_TASK GOAL_
Write out the material unchanged, starting at the line that contains "Open the post timestamp 23 August at 07:34" and continuing through the end of the material. Leave the pictures out of your answer.

────────

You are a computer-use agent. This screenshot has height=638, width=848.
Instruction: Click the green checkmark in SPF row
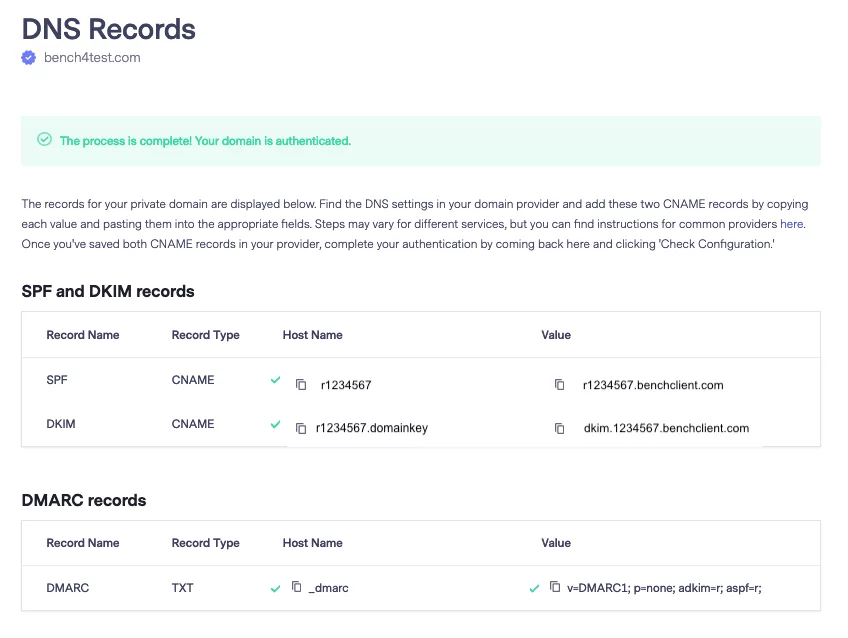click(275, 381)
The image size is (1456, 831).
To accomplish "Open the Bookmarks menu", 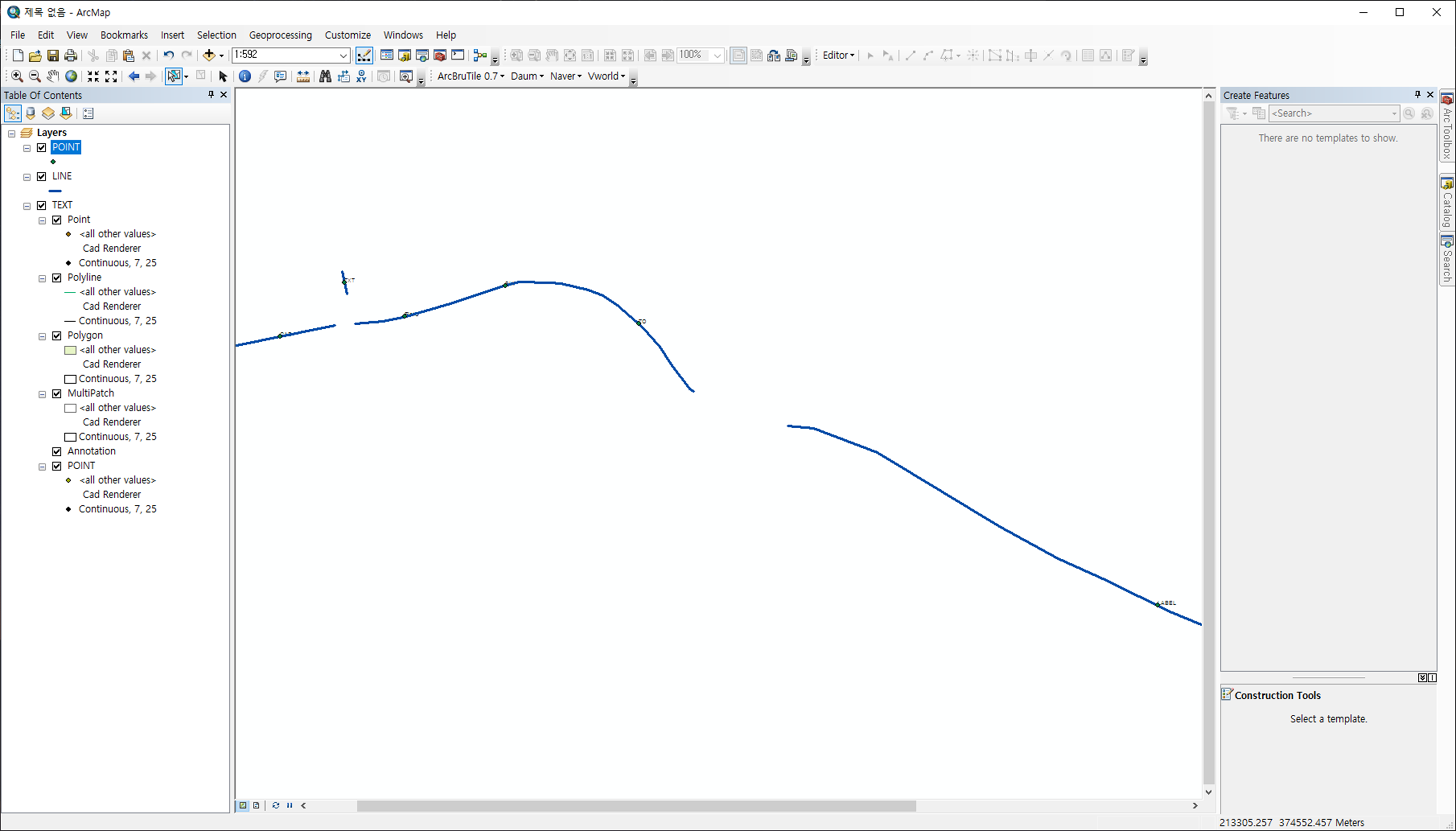I will [124, 35].
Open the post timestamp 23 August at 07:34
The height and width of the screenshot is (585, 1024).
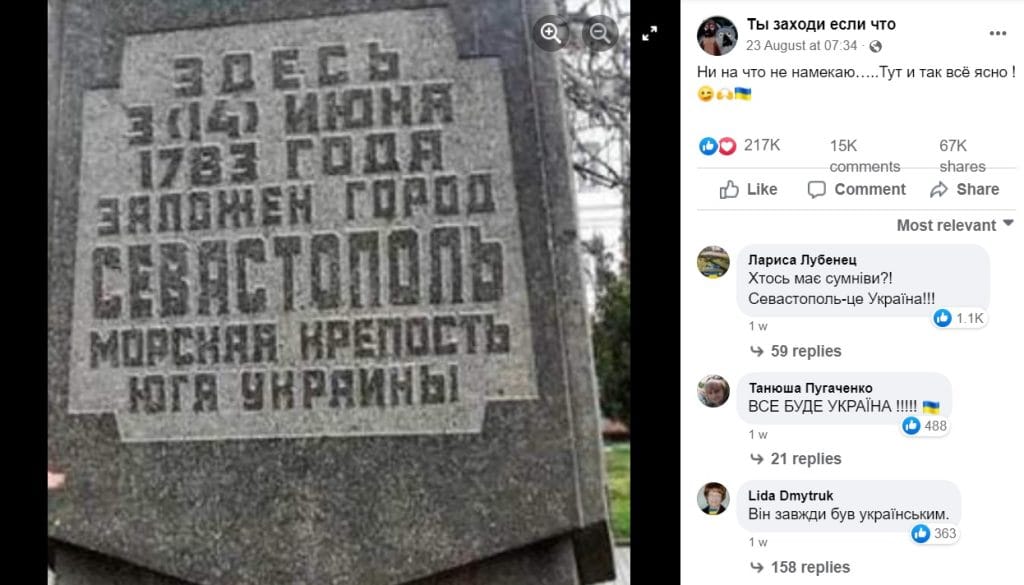(801, 46)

────────

_THE ANSWER_
Open the post timestamp 23 August at 07:34
The height and width of the screenshot is (585, 1024).
(801, 46)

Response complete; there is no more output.